How nicotine produces its pleasurable effects and why it’s so addictive has been the focus of much research over the past 20 years. Nicotine and other ingredients in cigarette smoke act upon structures deep in the brain, where emotions and survival drives are located. When stimulated, these structures produce a feeling of pleasure.

Specifically, nicotine stimulates the release of a neurotransmitter (a chemical messenger) called dopamine (sometimes referred to as the pleasure molecule) in an area of the brain called the nucleus accumbens, which is an important part of the brain’s reward system, where feelings of pleasure and reward are produced. This part of the brain is the primary target of most drugs of abuse.

The human brain is not prepared for the effects of nicotine and misinterprets the experience of smoking as something especially significant or profound. It’s difficult for the brain to ignore inhaled nicotine.

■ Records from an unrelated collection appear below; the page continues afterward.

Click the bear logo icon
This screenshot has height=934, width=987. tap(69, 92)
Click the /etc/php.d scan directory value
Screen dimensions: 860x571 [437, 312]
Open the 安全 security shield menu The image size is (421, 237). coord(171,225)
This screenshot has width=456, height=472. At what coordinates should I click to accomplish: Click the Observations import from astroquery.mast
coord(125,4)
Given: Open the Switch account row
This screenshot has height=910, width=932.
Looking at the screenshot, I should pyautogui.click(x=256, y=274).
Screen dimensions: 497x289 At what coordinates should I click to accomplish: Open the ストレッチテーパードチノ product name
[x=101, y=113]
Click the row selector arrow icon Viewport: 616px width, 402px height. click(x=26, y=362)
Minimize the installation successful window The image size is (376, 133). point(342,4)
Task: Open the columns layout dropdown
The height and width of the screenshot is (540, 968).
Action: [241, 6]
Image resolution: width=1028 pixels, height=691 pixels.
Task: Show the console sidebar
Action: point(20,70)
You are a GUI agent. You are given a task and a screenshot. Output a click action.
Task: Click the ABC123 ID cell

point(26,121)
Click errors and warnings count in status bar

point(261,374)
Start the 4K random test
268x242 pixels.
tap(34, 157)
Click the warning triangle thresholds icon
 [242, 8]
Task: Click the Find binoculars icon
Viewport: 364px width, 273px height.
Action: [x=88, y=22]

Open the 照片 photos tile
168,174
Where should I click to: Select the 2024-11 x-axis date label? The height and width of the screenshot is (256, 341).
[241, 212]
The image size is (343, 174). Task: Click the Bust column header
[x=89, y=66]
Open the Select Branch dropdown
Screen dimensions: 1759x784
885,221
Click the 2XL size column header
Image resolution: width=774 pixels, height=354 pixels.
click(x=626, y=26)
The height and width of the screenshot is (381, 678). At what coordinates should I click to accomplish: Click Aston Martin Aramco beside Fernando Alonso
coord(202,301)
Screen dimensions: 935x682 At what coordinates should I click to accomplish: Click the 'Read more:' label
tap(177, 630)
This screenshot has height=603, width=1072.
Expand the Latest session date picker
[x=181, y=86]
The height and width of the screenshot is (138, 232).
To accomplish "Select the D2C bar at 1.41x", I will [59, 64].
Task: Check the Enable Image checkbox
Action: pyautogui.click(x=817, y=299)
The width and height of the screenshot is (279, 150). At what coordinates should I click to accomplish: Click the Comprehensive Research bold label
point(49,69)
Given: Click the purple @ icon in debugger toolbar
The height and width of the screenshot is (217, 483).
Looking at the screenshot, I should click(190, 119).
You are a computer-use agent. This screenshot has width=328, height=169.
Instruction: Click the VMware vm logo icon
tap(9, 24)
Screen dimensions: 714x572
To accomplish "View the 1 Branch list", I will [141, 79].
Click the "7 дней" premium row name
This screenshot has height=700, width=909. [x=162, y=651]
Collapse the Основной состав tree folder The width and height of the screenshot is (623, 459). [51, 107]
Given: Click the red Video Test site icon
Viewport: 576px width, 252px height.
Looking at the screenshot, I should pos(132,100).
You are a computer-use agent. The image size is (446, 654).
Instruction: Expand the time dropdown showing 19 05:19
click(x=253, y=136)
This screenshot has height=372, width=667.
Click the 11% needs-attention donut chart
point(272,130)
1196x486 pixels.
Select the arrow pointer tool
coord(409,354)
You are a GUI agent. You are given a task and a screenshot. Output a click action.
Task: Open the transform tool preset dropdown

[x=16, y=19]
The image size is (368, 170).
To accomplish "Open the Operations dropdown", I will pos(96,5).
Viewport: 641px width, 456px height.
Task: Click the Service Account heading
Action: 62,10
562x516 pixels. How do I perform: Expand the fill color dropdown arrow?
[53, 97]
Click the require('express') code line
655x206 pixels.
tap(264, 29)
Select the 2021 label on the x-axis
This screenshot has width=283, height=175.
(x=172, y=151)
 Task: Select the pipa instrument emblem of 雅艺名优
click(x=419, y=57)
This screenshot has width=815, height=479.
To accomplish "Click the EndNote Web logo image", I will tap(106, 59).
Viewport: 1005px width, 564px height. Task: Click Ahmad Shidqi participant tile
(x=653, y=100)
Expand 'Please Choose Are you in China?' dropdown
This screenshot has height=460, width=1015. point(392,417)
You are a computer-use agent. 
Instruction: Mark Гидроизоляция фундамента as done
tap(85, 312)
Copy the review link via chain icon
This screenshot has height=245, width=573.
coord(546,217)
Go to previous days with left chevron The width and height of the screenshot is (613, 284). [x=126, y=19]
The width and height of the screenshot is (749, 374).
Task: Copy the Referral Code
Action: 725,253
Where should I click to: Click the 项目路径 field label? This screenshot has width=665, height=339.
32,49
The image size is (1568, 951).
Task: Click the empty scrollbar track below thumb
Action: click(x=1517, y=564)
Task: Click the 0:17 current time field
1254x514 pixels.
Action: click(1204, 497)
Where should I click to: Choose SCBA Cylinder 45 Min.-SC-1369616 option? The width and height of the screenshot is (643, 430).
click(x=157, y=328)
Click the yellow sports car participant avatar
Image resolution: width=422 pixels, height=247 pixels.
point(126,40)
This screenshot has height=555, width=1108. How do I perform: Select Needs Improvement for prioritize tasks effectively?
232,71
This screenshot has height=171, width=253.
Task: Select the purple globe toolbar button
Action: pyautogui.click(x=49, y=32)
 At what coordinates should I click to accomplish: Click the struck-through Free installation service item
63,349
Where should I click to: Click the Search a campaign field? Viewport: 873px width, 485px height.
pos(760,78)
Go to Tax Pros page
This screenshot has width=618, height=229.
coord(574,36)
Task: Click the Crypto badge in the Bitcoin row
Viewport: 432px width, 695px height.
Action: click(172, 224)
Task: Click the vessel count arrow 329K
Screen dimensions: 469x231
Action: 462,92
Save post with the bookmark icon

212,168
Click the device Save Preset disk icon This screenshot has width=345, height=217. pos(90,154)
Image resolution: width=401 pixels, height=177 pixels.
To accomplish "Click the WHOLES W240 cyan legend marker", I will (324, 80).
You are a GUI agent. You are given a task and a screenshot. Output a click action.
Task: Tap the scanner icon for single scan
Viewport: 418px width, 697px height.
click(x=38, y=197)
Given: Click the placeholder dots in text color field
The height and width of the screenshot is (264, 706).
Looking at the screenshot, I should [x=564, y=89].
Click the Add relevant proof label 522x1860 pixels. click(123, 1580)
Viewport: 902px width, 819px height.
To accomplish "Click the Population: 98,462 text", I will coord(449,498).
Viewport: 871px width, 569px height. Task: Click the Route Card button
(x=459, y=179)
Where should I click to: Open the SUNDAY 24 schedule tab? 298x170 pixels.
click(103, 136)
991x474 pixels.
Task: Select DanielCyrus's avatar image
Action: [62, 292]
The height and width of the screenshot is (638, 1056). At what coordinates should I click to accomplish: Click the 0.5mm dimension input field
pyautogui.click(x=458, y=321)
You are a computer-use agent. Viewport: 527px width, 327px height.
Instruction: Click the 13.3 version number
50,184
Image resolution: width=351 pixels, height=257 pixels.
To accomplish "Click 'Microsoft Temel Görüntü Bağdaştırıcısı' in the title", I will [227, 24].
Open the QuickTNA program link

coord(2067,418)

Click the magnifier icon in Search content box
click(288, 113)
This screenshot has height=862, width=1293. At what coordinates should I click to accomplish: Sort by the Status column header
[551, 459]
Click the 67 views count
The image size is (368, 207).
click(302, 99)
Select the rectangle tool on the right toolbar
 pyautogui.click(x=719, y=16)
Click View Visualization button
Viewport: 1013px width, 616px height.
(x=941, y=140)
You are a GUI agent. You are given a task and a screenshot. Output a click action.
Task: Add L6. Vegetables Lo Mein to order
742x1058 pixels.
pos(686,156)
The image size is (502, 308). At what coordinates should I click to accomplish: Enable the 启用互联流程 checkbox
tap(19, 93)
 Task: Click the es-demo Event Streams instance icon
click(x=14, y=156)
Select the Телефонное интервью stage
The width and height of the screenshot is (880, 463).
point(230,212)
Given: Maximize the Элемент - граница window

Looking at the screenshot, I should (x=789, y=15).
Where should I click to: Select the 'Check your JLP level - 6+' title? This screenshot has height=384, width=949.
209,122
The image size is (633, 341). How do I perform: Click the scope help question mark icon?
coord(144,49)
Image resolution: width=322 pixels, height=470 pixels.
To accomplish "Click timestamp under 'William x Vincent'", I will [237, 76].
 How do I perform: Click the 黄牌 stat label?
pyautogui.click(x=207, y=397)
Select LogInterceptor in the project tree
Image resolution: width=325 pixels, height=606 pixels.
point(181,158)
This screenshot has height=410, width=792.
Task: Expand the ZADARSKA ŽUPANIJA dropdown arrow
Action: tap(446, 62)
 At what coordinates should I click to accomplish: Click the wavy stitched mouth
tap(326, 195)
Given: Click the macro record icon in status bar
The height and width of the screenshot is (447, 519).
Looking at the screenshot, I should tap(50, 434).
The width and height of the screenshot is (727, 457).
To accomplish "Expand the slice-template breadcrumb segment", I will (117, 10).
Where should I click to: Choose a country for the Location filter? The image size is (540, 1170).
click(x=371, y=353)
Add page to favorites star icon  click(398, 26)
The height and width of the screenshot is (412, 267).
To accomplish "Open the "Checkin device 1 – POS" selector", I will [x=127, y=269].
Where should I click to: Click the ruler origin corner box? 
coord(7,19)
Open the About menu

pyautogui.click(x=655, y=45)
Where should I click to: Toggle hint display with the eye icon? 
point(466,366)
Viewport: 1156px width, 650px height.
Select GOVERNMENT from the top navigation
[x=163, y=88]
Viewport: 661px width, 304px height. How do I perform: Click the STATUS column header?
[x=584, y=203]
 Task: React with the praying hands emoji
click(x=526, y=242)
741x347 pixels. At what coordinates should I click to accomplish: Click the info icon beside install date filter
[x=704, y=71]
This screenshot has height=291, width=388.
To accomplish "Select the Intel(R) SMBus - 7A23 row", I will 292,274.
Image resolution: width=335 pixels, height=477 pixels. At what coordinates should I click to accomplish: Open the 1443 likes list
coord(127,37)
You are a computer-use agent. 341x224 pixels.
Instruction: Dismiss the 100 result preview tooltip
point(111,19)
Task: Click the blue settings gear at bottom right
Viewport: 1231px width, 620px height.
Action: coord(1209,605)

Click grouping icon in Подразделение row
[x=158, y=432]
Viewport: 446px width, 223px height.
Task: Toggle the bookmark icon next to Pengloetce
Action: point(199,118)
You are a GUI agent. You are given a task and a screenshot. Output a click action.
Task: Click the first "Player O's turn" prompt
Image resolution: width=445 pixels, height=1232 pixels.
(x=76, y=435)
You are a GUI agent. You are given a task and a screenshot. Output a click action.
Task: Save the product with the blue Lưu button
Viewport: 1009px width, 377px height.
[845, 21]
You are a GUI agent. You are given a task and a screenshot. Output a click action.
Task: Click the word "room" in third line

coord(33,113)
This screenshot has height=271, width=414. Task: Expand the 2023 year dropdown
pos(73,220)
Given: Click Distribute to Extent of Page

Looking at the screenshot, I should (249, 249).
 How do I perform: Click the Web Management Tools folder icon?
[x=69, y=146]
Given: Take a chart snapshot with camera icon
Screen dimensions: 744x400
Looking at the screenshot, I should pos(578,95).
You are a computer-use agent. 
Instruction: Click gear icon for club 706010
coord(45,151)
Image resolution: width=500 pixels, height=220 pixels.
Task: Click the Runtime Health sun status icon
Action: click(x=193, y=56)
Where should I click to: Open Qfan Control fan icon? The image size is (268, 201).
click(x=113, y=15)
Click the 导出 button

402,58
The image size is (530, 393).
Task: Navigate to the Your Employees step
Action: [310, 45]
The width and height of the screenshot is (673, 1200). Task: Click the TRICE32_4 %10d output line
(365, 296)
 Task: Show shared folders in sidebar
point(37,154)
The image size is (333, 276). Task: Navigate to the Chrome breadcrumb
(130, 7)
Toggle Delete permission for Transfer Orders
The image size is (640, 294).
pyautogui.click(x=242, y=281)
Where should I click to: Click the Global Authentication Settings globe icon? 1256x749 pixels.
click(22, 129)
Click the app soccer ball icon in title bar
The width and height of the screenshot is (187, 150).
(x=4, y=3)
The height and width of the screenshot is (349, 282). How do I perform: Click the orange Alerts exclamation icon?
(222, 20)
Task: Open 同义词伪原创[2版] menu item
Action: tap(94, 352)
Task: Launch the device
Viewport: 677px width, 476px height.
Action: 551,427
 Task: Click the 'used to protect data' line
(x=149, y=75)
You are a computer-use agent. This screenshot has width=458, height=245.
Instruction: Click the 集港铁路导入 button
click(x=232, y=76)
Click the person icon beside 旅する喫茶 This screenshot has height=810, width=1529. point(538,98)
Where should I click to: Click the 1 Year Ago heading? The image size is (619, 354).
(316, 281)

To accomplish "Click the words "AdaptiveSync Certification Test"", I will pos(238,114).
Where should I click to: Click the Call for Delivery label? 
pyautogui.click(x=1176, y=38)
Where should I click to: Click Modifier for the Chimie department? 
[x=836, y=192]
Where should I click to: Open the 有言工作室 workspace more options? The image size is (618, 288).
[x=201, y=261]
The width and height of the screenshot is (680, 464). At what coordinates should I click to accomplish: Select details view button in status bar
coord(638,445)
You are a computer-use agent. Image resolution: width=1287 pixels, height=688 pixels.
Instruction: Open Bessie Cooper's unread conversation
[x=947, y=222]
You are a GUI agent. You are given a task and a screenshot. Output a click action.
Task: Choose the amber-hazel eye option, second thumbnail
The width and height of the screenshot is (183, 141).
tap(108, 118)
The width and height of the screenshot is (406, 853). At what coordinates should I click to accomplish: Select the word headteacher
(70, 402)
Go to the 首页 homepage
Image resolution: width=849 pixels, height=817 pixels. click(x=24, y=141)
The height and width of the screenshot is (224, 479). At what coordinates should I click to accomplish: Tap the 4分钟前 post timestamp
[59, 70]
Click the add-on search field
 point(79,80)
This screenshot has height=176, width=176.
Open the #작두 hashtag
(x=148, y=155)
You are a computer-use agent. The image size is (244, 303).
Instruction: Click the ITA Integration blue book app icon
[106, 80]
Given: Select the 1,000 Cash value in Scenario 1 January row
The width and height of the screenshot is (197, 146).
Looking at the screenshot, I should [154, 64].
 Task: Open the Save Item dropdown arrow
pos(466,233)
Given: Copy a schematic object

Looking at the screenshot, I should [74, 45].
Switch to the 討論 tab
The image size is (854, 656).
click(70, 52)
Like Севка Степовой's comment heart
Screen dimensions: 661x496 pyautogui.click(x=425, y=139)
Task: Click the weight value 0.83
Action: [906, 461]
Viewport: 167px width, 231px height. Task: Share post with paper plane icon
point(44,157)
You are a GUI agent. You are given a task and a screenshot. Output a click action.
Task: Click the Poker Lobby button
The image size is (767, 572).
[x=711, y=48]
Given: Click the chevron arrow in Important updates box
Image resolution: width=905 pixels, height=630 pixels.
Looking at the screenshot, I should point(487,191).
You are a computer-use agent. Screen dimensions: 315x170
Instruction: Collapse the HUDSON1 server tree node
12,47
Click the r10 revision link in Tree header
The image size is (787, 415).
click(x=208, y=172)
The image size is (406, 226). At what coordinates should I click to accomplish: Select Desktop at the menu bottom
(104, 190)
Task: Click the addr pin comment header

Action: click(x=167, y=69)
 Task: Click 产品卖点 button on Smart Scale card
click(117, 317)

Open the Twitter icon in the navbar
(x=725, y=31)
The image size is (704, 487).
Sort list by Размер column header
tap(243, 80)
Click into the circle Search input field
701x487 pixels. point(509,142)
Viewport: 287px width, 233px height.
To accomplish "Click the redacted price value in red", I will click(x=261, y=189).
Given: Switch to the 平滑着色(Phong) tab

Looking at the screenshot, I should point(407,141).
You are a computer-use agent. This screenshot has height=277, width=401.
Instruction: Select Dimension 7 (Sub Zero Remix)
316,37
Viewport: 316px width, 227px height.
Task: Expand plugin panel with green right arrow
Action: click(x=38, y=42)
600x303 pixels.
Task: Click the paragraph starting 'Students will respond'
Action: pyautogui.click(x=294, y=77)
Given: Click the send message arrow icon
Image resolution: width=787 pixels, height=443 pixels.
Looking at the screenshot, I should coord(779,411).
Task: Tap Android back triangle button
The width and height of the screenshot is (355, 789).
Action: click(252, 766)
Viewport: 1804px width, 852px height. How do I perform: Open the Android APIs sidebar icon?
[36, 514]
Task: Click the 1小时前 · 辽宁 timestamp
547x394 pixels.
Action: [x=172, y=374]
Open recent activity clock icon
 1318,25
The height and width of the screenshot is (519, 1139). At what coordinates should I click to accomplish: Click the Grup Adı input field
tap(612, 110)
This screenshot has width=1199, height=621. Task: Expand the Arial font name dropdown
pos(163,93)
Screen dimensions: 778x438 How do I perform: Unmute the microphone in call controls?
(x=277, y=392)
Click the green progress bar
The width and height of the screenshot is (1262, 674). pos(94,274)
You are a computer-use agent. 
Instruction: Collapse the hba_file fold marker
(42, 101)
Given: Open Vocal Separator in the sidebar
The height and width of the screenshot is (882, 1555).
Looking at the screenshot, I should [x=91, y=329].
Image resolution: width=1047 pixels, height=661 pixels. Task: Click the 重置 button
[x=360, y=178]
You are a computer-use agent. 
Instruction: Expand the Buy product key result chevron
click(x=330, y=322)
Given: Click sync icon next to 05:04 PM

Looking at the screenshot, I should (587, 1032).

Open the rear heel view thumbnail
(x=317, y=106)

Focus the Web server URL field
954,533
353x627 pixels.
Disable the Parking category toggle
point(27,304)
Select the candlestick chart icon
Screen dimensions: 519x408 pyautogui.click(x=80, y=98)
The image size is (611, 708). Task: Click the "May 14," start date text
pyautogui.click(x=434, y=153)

The brain tells a smoker that smoking is good—just as it tells you that food is good when you’re hungry. Because of these effects on the brain, the urge to smoke often overrides rational thought and good judgment. Consequently, many addicted smokers find themselves standing outside in very hot or cold weather, sneaking a smoke in the stairwell, all the while knowing they are inhaling a substance they know will harm them. And because tolerance to nicotine develops rapidly, higher doses and more frequent use are required for the brain to register the same level of pleasure experienced during initial use.